Highlights & Insights

  • Transformer-\(k\)-means equivalence is the core theoretical contribution: Proving that the self-attention layer has a parameterization that makes it exactly equivalent to the assignment-update steps of soft \(k\)-means (\(\epsilon=0\)). This provides the first geometric interpretability framework for CoT, cleverly achieving this without modifying input representations, but through the construction of weights and biases.
  • The Semantic-Structural Misalignment Contraction Theorem (Theorem 4.4) proves that CoT iterations cause the misalignment metric \(\Delta_t\) to converge at a geometric rate (\(\Delta_{t+1} \leq \rho \Delta_t + \varepsilon\)). This repositions CoT from "smarter reasoning" to an "iterative alignment mechanism," providing a novel theoretical perspective.
  • The dual-channel neighbor design is transferable to other graph-text multimodal tasks: structural sampling preserves topological constraints while KNN search captures semantic dynamics. This fusion of "fixed priors + evolving state" has general value for multimodal alignment.

Limitations & Future Work

  • The number of reasoning steps \(t\) is limited by GNN over-smoothing; performance drops when \(t>2\), which restricts deeper reasoning chains.
  • Generating text with an LLM and encoding it with BERT in each round involves a time complexity of \(|\mathcal{V}| \cdot C_{\text{LLM}}\), which is expensive for large-scale graphs (e.g., Products has 2.45 million nodes).

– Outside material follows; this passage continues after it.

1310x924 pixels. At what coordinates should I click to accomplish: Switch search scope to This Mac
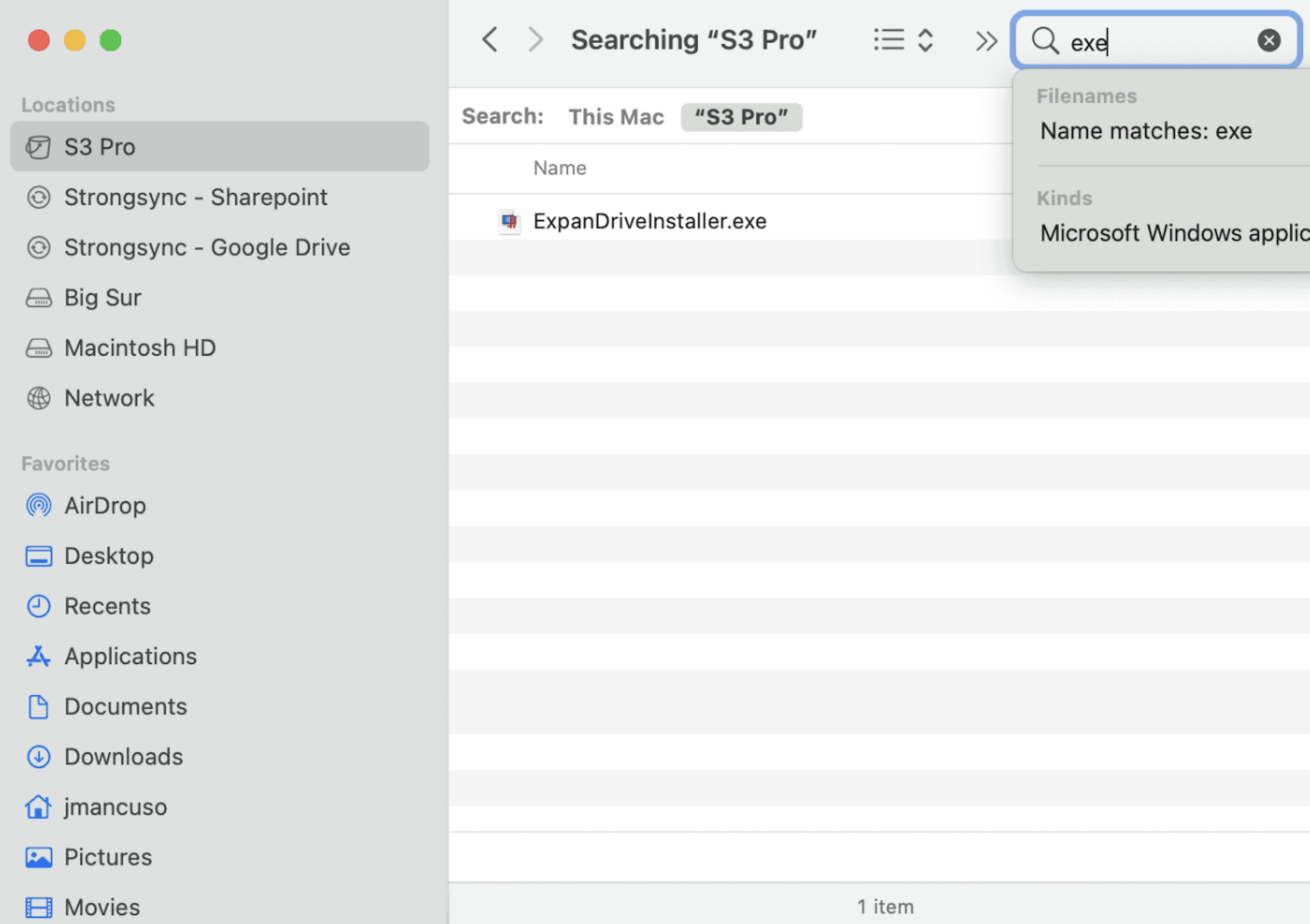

  • Experiments only covered citation networks and e-commerce, lacking validation in heterogeneous graph scenarios like social networks or knowledge graphs.

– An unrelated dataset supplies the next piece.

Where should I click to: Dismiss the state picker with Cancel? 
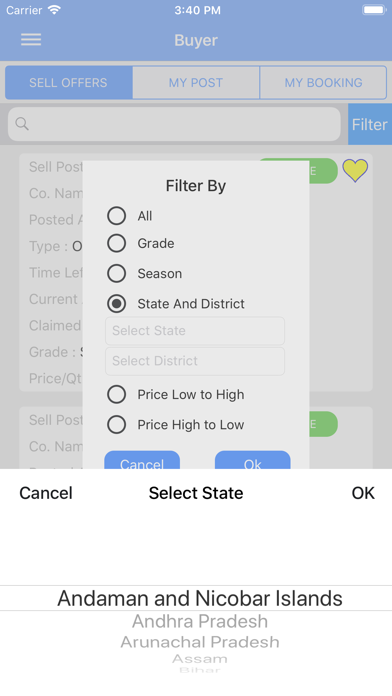[46, 493]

  • The element-wise product modulation (\(\mathbf{P}^{(t)} \odot \mathbf{X}\)) in Condition-Net may be less expressive than attention mechanisms; more flexible feature modulation methods could be explored.
  • Adaptive reasoning step strategies could be designed by considering the over-squashing problem in graphs, allowing different nodes to decide reasoning depth based on local structural complexity.
  • LLAGA (Chen et al., 2024a): A projector-based graph-LLM alignment scheme; KCoT's baselines and experimental settings are inherited from this work.
  • GraphGPT (Tang et al., 2024): Uses CoT to align text and structural data but lacks interpretability; KCoT's theoretical framework fills this gap.
  • GCoT (Yu et al., 2025b): Simulates reasoning steps in latent space but only for non-textual graphs; KCoT operates directly on TAGs.
  • Inspiration: Generalize the \(k\)-means interpretability framework to other Transformer applications (e.g., visual token selection in VLMs) to design more efficient token pruning strategies from a clustering perspective.